The Vulnerable Fortress: Bureaucratic Organization and Management in the Information Age

James R. Taylor

Elizabeth J. Van Every

This book looks at the impact of office automation on organizations. The title, The Vulnerable Fortress, alludes to the way in which social, political and economic institutions are threatened by the intrusion of new technologies. What is most apparent, according to the authors, is that office automation has underscored the divergence between theory and practice in organizations. So long as the theory was not operationalized, it did not matter if the theory was inaccurate. In fact, the theoretical descriptions of organizational process served a certain symbolic function. However, when a system is designed and run on the basis of flawed theory, the theory can become a very expensive millstone. The authors say that this is the present situation in modern bureaucracies.

The computer has made it possible to operationalize theories in a way not previously possible. Unlike earlier technological innovations, the computer is message generator as well as message conveyor. Consequently, we find ourselves in the middle of a cycle of social mutation calling for a paradigm shift.

While such cycles may be the inevitable outcome of major technological innovations, several factors suggest a new level of urgency in the present situation. First, the computer has an unprecedented potential for influence as a consequence of the networks that it is capable of activating and supporting. Second, computer technology is unique in that it becomes simultaneously more powerful and much less expensive. These factors and the promise of enhanced information handling result in the investment of enormous sums in office automation.

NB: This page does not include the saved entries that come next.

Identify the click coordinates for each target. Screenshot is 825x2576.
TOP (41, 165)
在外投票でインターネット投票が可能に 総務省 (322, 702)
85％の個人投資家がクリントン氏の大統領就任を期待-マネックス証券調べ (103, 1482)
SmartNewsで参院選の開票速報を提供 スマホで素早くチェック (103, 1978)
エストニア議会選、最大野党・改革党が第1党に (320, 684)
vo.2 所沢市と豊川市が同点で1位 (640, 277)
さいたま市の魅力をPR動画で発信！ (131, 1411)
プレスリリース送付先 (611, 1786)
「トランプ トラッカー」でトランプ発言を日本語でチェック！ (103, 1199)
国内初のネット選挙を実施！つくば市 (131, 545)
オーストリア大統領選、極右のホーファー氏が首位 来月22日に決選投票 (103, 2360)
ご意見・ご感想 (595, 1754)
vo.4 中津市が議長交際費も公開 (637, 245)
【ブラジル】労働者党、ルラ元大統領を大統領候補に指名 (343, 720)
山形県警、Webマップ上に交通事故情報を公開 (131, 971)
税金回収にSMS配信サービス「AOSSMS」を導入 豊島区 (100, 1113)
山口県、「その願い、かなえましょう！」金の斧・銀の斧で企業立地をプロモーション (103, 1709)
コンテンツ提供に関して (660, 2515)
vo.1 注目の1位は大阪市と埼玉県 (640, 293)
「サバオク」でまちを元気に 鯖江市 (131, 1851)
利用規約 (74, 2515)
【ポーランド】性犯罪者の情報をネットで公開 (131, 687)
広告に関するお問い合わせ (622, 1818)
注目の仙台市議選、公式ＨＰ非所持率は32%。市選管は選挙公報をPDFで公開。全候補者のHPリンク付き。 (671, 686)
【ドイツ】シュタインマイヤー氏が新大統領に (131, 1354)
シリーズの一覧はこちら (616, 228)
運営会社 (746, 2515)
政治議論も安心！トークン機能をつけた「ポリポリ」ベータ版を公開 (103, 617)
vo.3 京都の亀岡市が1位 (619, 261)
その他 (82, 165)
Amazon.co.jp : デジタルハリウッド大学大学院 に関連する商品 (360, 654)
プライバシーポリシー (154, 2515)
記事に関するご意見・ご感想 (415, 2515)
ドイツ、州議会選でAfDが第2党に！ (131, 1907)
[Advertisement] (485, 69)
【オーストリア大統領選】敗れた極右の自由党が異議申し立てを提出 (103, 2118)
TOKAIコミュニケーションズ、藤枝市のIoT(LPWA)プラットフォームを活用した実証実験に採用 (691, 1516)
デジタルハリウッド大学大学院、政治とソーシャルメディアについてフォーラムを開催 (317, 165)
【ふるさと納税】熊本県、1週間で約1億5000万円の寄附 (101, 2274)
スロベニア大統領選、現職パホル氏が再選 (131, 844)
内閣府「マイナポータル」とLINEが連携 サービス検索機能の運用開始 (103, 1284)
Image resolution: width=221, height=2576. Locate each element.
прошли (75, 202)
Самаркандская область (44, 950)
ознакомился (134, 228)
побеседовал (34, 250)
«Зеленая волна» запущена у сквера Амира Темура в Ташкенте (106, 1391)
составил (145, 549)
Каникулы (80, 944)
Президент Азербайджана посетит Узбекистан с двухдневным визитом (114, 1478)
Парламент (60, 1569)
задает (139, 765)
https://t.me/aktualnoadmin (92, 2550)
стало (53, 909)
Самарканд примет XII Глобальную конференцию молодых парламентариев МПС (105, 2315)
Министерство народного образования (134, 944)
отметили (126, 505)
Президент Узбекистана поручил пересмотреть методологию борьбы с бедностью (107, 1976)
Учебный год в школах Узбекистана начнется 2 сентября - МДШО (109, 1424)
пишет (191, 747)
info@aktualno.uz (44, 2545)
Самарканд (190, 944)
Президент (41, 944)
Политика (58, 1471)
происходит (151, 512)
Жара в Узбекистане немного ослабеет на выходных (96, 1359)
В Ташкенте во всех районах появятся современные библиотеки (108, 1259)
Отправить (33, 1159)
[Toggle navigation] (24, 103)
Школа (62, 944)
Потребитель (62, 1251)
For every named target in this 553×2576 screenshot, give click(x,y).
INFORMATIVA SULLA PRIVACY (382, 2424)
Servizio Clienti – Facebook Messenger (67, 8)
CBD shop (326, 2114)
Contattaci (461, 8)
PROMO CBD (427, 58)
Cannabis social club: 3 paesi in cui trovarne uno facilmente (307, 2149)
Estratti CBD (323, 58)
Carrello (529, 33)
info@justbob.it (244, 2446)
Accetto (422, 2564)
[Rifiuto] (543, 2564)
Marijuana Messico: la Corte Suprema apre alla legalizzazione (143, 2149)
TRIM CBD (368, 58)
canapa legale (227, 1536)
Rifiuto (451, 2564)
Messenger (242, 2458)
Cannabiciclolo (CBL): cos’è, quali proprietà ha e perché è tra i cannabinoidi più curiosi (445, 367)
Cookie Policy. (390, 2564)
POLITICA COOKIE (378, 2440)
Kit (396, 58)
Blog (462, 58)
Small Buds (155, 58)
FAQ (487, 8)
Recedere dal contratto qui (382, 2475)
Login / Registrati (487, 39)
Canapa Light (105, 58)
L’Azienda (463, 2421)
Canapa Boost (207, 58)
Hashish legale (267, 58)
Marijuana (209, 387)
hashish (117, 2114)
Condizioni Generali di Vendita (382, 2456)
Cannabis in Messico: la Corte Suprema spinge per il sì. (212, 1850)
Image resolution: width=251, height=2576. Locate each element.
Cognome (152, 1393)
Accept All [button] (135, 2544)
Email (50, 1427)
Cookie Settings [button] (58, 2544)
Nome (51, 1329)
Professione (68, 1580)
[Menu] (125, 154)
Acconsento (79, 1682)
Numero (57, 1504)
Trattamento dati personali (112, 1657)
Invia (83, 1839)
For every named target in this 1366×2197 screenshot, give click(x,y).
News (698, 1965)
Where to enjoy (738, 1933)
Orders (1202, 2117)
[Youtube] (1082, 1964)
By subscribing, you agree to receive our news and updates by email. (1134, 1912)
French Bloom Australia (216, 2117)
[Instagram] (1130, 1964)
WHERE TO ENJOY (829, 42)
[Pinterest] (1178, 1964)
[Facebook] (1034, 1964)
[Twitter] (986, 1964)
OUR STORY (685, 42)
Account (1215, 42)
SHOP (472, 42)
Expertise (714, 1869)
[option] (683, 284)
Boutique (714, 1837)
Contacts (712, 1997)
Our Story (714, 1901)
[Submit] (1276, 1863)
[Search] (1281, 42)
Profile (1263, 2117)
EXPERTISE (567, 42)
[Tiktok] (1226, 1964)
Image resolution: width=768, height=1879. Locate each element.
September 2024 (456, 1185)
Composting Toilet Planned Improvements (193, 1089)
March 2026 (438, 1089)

The computer performs some tasks extraordinarily well. Inventory control, accounting and record functions, and other standardized daily procedures are child's play for the computer. However, the computer now has capabilities far beyond these routine tasks. It has demonstrated its usefulness as an analytical tool; and the more the computer is able to do, the more we ask it to do.

To program a computer to contribute to the decision-making dimension of organizations, one has to make certain assumptions about organizational process. These assumptions are drawn from the conventional perceptions of organizational process as set out in symbolic models. Thus, symbolic constructs of organization then become computerized operating procedures. Furthermore, the task of translating these procedures into computer programs is performed by individuals who are more familiar with the grammar of computers than with the grammar of organizations.

A recurrent theme in the book is the necessity to distinguish between the medium and the message, symbol and meaning, or text and conversation, as the authors term it. Two well-drawn case studies demonstrate the hazards of underestimating these distinctions.

The authors say that office automation has been disappointing so far, falling far short of its promise. They attribute this failure to the fact that organizations have approached the problem from the wrong end. They say that practice should not be dictated by procedures generated from theoretical constructs; rather procedures (and theory, for that matter) should grow out of practices, a bottom-up process.

A second paradox is also apparent in present approaches. Even if present organizational communication transactions were accommodated effectively in software designs, the computer has made the organization that it serves obsolete. The computer and its associated networks redefine the structure and boundaries of the organization. Extending this reasoning, the authors say that the computer brings into question the utility of the concepts of state or nation.

The paradigm shift that will free us from using today's technology on yesterday's terms will be brought about by the conceptionalists and the artists, not the technocrats and engineers. This is what many leadership theorists, from Abraham Zaleznik to Warren Bennis, have been claiming for some time. Recent experience in office automation offers strong support for these assertions.

This book brings together--from a wide range of disciplines--theories, insights, and speculations on the diffusion of technological innovations. The authors weave these ideas into a scholarly, readable, and interesting narrative. The argument they develop is moved out of the speculative range by their use of extensive research in private and public organizations. Students of organizational communication and new media should find this book instructive and worthwhile reading. Professional managers and executives, as well as system designers, will also be interested in it.